The report’s findings, which committee president Dianne Feinstein called “shocking” and “in stark contrast to our values as a nation,” will probably not come as a surprise to most. It apparently contains evidence that the CIA not only tortured prisoners using methods that went above and beyond what the Department of Justice considers legal, but also that it deliberately misled Congress about the usefulness of the information the CIA obtained through those methods.

The complete 6,000-page report contains a copious amount of information that the public will likely never see. However, what we do know is that the current system does not work. “No, no my boy. Don’t tell me,” is a revealing quote. Human rights violations should not be hidden or concealed. Hidden acts of torture undermine the fundamentals of democracy and good governance.

What to do? First of all, impunity for involved parties cannot be tolerated. When President Reagan ratified the United Nations Convention against Torture, he stated that it was an opportunity to “clearly express [the] United States opposition to torture.” One of the crucial elements of the Convention is the criminalization of torture and the obligation to prosecute those who practice it. If the information that we currently possess about the past decade’s occurrences does not lead to legal proceedings, then, nothing can stop these kinds of acts from happening again. Although President Obama said that “we need to look forward as opposed to looking backwards,” we must look to the past to continue building a world without torture.

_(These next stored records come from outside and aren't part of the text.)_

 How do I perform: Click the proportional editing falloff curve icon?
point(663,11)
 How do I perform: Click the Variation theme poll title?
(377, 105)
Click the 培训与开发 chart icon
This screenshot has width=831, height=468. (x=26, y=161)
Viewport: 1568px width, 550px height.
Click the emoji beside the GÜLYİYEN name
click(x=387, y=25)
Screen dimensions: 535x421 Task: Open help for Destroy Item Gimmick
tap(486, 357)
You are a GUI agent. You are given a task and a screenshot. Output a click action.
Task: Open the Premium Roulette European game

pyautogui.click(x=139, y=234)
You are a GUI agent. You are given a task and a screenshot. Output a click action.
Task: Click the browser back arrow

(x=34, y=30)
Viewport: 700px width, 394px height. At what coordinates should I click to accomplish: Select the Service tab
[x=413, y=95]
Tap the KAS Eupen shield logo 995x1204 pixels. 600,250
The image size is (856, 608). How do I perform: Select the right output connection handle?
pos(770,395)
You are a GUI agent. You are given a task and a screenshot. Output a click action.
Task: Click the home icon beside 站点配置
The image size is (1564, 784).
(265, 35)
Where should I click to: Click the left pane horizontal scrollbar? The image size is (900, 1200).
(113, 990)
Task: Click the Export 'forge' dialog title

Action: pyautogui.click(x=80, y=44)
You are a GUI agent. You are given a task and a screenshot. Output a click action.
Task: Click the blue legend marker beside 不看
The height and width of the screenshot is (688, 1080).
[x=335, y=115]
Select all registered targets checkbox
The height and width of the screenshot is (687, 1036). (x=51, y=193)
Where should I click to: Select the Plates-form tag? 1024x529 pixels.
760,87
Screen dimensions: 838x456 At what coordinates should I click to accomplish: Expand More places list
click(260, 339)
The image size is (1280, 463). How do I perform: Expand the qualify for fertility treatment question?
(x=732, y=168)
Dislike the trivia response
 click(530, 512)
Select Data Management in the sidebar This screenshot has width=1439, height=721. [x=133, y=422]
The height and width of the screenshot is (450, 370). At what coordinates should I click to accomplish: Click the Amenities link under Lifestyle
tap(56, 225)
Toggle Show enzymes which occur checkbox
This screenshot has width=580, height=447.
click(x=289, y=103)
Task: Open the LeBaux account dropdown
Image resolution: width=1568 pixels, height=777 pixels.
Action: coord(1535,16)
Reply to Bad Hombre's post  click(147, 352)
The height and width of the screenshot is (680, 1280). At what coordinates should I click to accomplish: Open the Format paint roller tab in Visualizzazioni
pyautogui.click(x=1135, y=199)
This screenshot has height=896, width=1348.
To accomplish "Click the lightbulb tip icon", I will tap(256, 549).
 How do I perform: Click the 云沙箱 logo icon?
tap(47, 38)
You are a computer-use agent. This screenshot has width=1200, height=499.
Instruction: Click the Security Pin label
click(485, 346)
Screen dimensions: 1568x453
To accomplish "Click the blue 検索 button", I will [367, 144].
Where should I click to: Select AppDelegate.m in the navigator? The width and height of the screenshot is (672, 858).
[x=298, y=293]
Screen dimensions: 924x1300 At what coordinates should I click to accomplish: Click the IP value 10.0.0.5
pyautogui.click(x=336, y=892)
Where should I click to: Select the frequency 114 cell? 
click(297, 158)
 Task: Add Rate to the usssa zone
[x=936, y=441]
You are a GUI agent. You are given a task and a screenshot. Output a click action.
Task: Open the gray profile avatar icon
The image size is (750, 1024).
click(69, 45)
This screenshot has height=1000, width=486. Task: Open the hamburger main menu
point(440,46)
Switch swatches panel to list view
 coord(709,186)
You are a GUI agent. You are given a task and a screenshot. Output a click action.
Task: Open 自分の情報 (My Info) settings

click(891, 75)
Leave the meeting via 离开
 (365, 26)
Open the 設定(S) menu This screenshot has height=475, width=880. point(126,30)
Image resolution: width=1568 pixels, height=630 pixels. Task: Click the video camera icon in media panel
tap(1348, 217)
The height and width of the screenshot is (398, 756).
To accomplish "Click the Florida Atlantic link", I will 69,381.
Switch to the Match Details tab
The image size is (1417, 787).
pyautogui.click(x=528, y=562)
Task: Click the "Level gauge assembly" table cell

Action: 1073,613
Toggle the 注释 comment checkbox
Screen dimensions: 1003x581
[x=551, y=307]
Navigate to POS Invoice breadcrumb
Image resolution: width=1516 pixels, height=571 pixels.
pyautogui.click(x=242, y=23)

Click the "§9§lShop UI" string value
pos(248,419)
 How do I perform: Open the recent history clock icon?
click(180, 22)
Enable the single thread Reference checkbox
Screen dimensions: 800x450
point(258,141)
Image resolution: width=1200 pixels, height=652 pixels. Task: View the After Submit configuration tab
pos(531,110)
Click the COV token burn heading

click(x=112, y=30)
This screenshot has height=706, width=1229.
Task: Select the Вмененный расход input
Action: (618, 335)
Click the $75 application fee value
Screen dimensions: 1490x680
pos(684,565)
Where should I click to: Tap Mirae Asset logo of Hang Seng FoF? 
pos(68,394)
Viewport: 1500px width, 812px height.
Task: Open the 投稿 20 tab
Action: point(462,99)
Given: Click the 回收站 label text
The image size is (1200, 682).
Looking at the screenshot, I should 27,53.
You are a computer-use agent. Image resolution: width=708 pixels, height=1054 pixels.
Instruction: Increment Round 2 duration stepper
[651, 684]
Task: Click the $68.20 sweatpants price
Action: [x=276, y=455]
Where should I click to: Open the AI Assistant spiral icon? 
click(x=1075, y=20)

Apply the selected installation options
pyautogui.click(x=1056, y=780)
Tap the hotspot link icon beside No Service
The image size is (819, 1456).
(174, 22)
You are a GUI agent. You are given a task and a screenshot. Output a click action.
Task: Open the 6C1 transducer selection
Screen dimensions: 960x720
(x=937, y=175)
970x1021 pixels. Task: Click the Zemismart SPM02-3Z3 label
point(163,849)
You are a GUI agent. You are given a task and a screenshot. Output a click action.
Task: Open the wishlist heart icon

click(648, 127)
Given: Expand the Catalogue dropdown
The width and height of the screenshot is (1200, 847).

Second, monitoring bodies must be strengthened. In addition to their independence from the executive branch and intelligence services, there are three requirements for their proper functioning: They must have access to relevant information, be able to question senior intelligence officials and finally, be allowed to freely publish their findings and recommendations. Without these three requirements, no one can be held responsible, and monitoring intelligence services is doomed to fail, and when monitoring fails, human rights are in grave danger.

Publishing the Senate committee’s report was an important step, but the unending struggles surrounding lengthy CIA documents and the persistent efforts by intelligence services to prevent people from accessing them shows that the criteria for effective monitoring are far from being respected.

In addition to Congressional monitoring, the supervision of prison conditions needs to be improved. Prisoners are not only mistreated in the CIA’s secret sites. These kinds of abuses can occur — and do occur — in federal prisons, police lock-ups, and immigrant detention centers. These abuses can happen in any place that lacks oversight.

There is an international mechanism in place to prevent torture under the Optional Protocol to the Convention against Torture — a mechanism that the United States is not yet a part of. The current Congress will probably not ratify the Protocol, but the experience of countries that did ratify it demonstrates that a national, independent system of detention site inspections stops torture before it begins.

The only way to learn from the past decade is to establish this kind of system, or else, those who look to the future will only see the past repeat itself.